**Problem to solve:** Your reply should reproduce each line below exactly and carry none of the pictures.
-- Opening Marker --
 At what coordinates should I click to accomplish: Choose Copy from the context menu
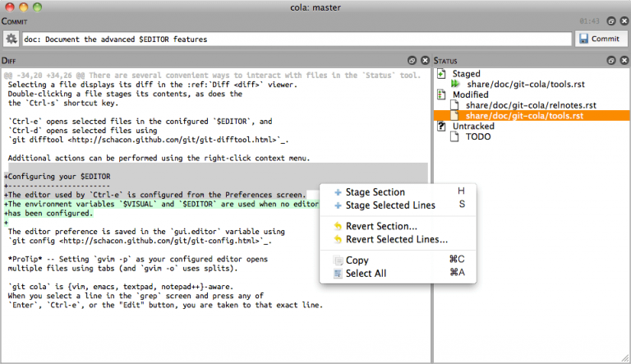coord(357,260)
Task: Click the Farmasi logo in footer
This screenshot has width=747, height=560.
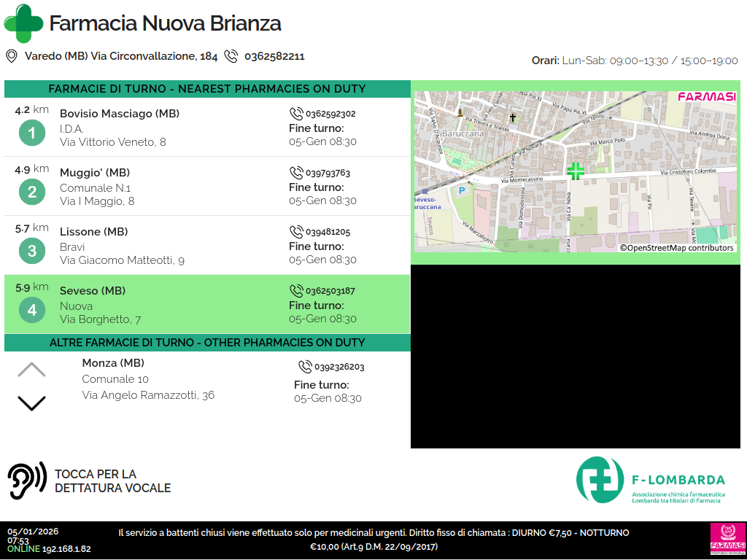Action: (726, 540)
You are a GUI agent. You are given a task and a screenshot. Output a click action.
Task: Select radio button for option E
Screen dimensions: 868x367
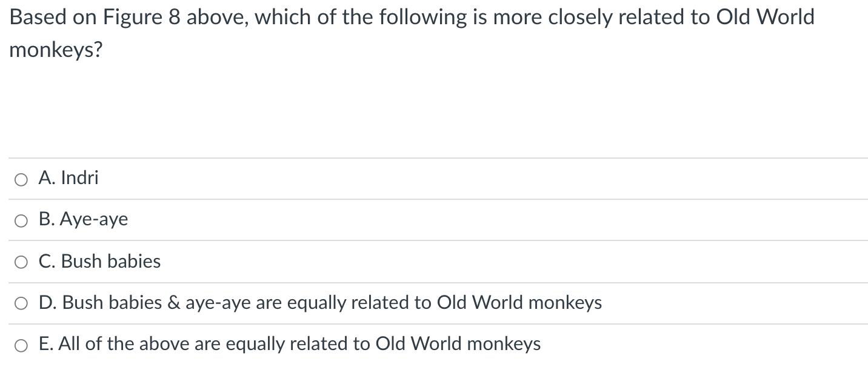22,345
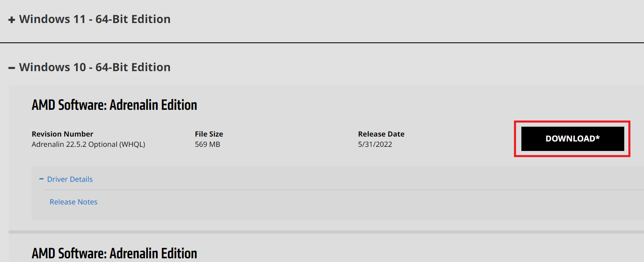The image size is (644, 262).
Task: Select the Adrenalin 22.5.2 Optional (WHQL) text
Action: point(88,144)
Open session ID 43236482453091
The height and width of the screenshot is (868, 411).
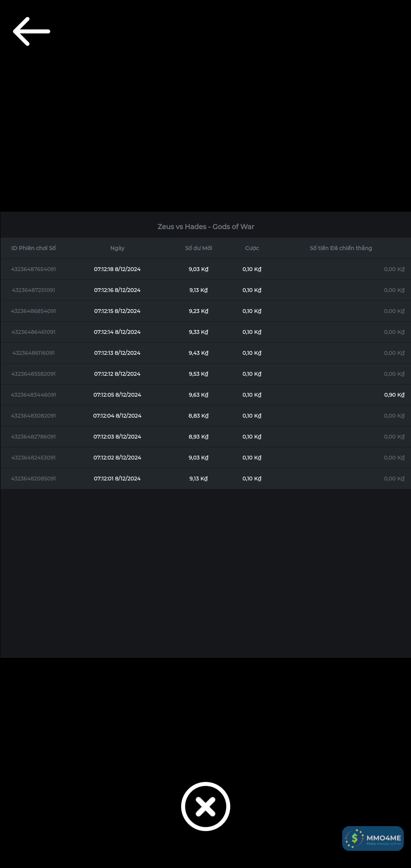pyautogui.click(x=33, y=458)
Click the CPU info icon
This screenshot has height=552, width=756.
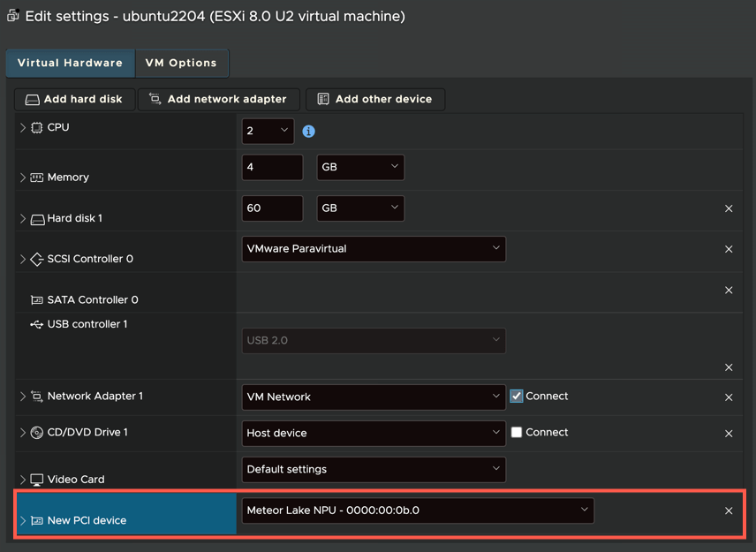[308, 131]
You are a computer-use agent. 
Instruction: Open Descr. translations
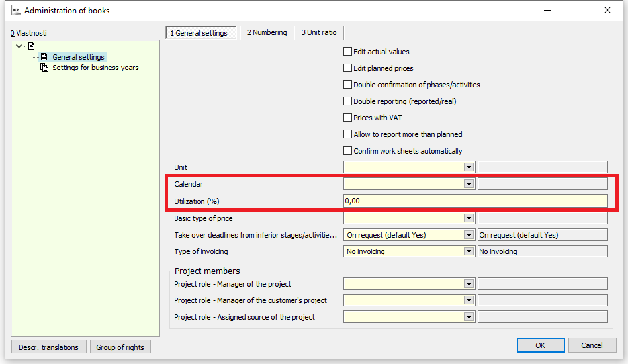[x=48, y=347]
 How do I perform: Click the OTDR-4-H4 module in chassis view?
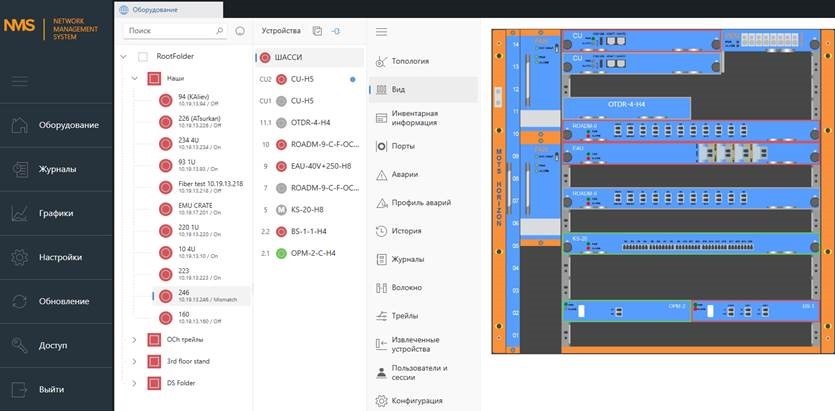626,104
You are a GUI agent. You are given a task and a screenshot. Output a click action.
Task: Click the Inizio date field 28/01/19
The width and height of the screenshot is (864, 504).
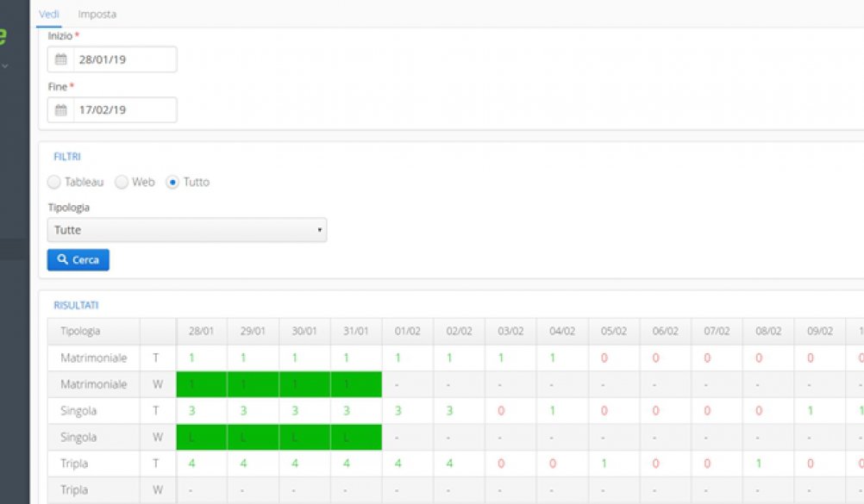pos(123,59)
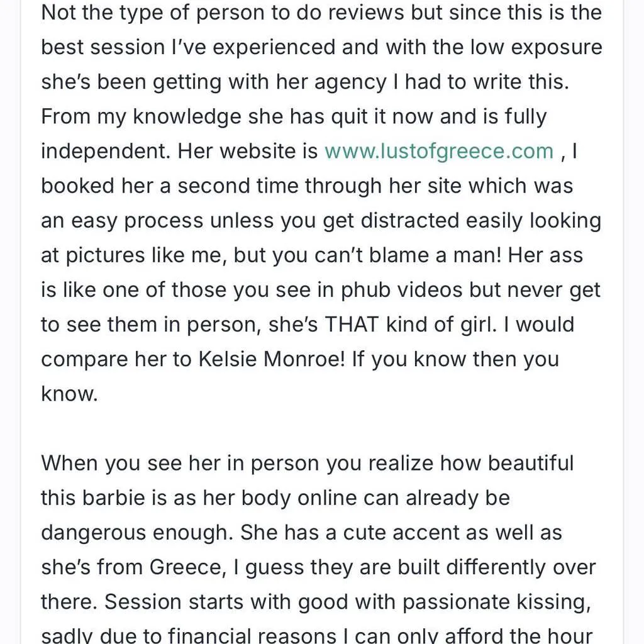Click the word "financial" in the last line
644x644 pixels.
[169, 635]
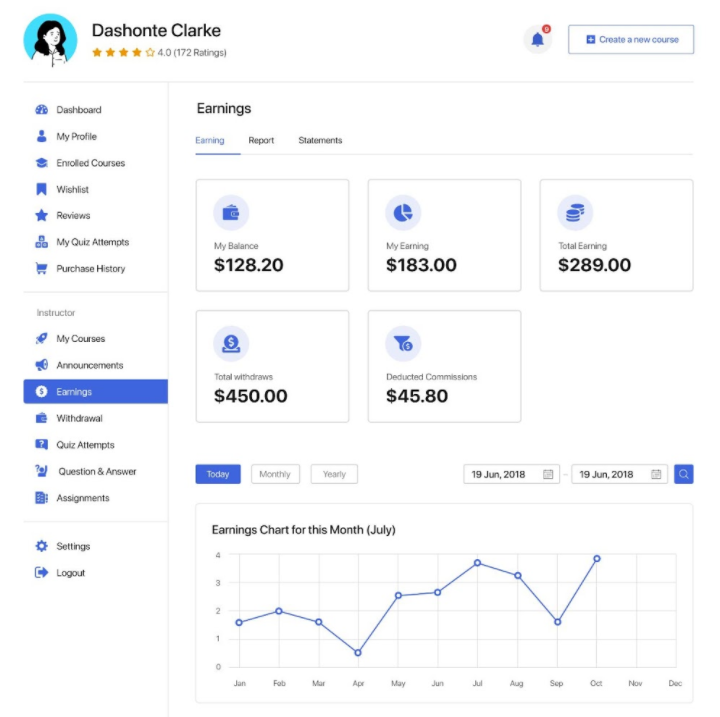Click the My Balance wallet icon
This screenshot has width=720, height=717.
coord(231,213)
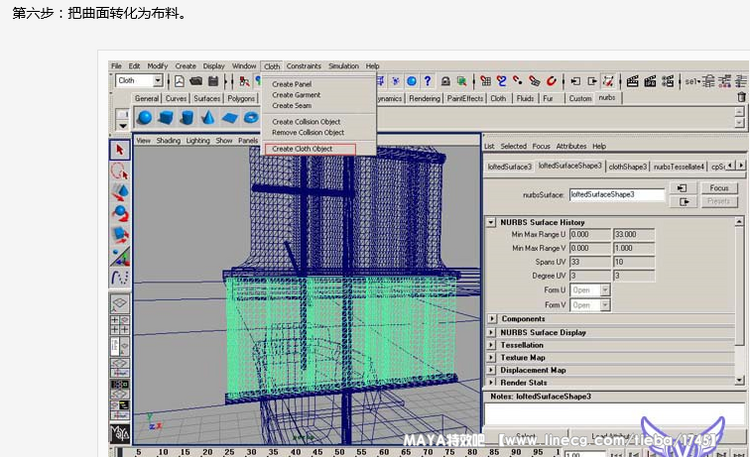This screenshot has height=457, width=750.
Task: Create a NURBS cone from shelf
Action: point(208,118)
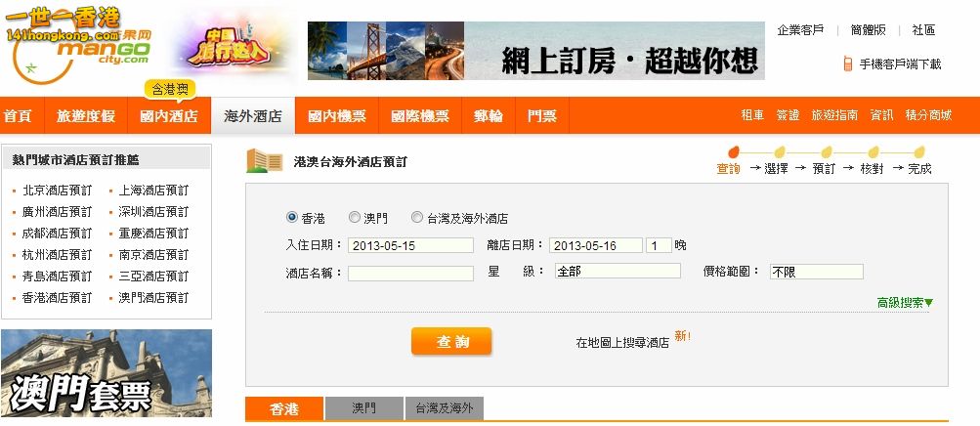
-- Closing Marker --
**Solved exercise:**
 At what coordinates should I click to accomplish: Choose Copy from the context menu
coord(357,260)
Task: Click the Farmasi logo in footer
This screenshot has width=747, height=560.
Action: (726, 540)
You are a GUI agent. You are given a task and a screenshot. Output a click action.
Task: Select radio button for option E
Screen dimensions: 868x367
22,345
The image size is (644, 262).
Task: Select the Adrenalin 22.5.2 Optional (WHQL) text
Action: point(88,144)
Open session ID 43236482453091
The height and width of the screenshot is (868, 411).
pyautogui.click(x=33, y=458)
Click the CPU info icon
This screenshot has height=552, width=756.
[308, 131]
You are a computer-use agent. 
Instruction: Open Descr. translations
[x=48, y=347]
 How do I perform: Click the OTDR-4-H4 module in chassis view?
626,104
You are a GUI agent. You are given a task and a screenshot. Output a click action.
Task: Click the Inizio date field 28/01/19
The width and height of the screenshot is (864, 504).
pos(123,59)
Click the word "financial" in the last line
644x644 pixels.
[169, 635]
Click the My Balance wallet icon
This screenshot has width=720, height=717.
coord(231,213)
This screenshot has height=457, width=750.
Task: Create a NURBS cone from shelf
Action: point(208,118)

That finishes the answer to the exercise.